══ Extrait du document

Une abeille isolée ne survit pas longtemps. L’organisme véritablement autonome n’est pas l’abeille, mais la colonie, l’essaim constitué d’une reine, d’un grand nombre d’ouvrières (de quelques milliers à 80 000) et durant la belle saison de faux bourdons dont le principal rôle est la reproduction. Les ouvrières explorent un rayon de trois kilomètres autour de leur ruche, parfois plus en cas de disette, où elles récoltent de précieuses substances végétales : nectar, pollen et propolis. Elles sont donc végétariennes et très sélectives quant à la qualité de leur récolte, qu’elles transforment avant de l’entreposer dans la ruche. Quant aux faux bourdons ils peuvent parcourir plus d’une dizaine de kilomètres et, contrairement aux abeilles, passer d’une ruche à l’autre.
Les abeilles sont extrêmement sensibles à tout ce qui est toxique dans leur environnement immédiat (contaminants, pesticides, OGM, ondes magnétiques, monocultures, etc.). La ruche est un bio-indicateur qui en dit long sur l’état de l’environnement et plus généralement de la planète. Car avec la globalisation des échanges, aujourd’hui, toutes les ruches deviennent interconnectées.

════

• **Consigne 1**:
Dans l'extrait sur les abeilles, transformez en liste le paragraphe qui commence par « Les abeilles sont extrêmement sensibles » sans perdre ses faits principaux.
• **Consigne 2**:
Relevez les substances végétales que les ouvrières récoltent selon l'extrait sur les abeilles.
• **Consigne 3**:
Poursuivez l'extrait sur les abeilles après sa dernière phrase.
Les données n'ont aucun rôle dans ce travail.

══ Données fournies

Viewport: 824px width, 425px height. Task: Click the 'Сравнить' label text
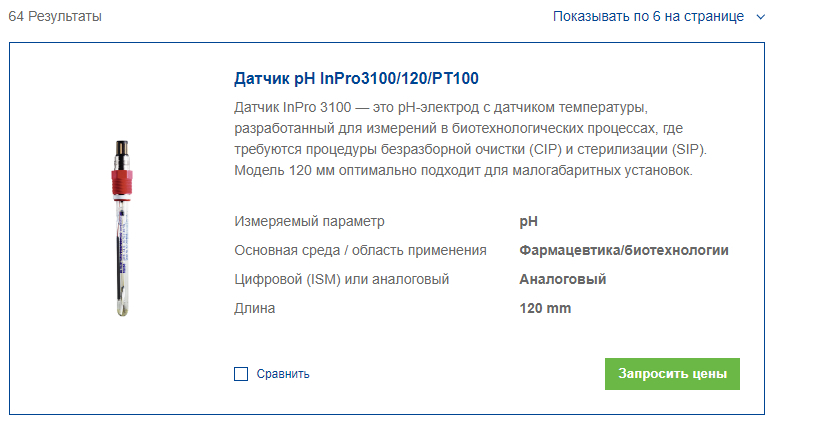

════

• **Réponse rédigée 1**:
- Les abeilles sont très sensibles à tout ce qui est toxique dans leur environnement immédiat : contaminants, pesticides, OGM, ondes magnétiques, monocultures, etc.
- La ruche est un bio-indicateur de l'état de l'environnement et, plus largement, de la planète.
- Avec la globalisation des échanges, toutes les ruches deviennent aujourd'hui interconnectées.

• **Réponse rédigée 2**:
- Nectar
- Pollen
- Propolis

• **Réponse rédigée 3**:
Il n’existe pas d’abeille mellifère indigène dans les Amériques, en dehors de la Mellipona, l’abeille « aux yeux bleus » de l’Amérique tropicale, une petite abeille qui était sacrée chez les Mayas, qui ne pique pas et qui produit en petites quantités un extraordinaire miel médicinal. Nos abeilles mellifère sont principalement des italiennes,des carnioliennes ou des abeilles noires originaires d’Europe. Au Québec et dans les pays nordiques, les abeilles ne peuvent survivre à long terme, surtout en hiver, en dehors d’un rucher où l’apiculteur leur fournit nourriture et protection. Dans nos pays, l’abeille est domestiquée et l’apiculture nécessairement plus ou moins artificielle. Mais l’équilibre entre l’abeille et l’humain est devenu fragile.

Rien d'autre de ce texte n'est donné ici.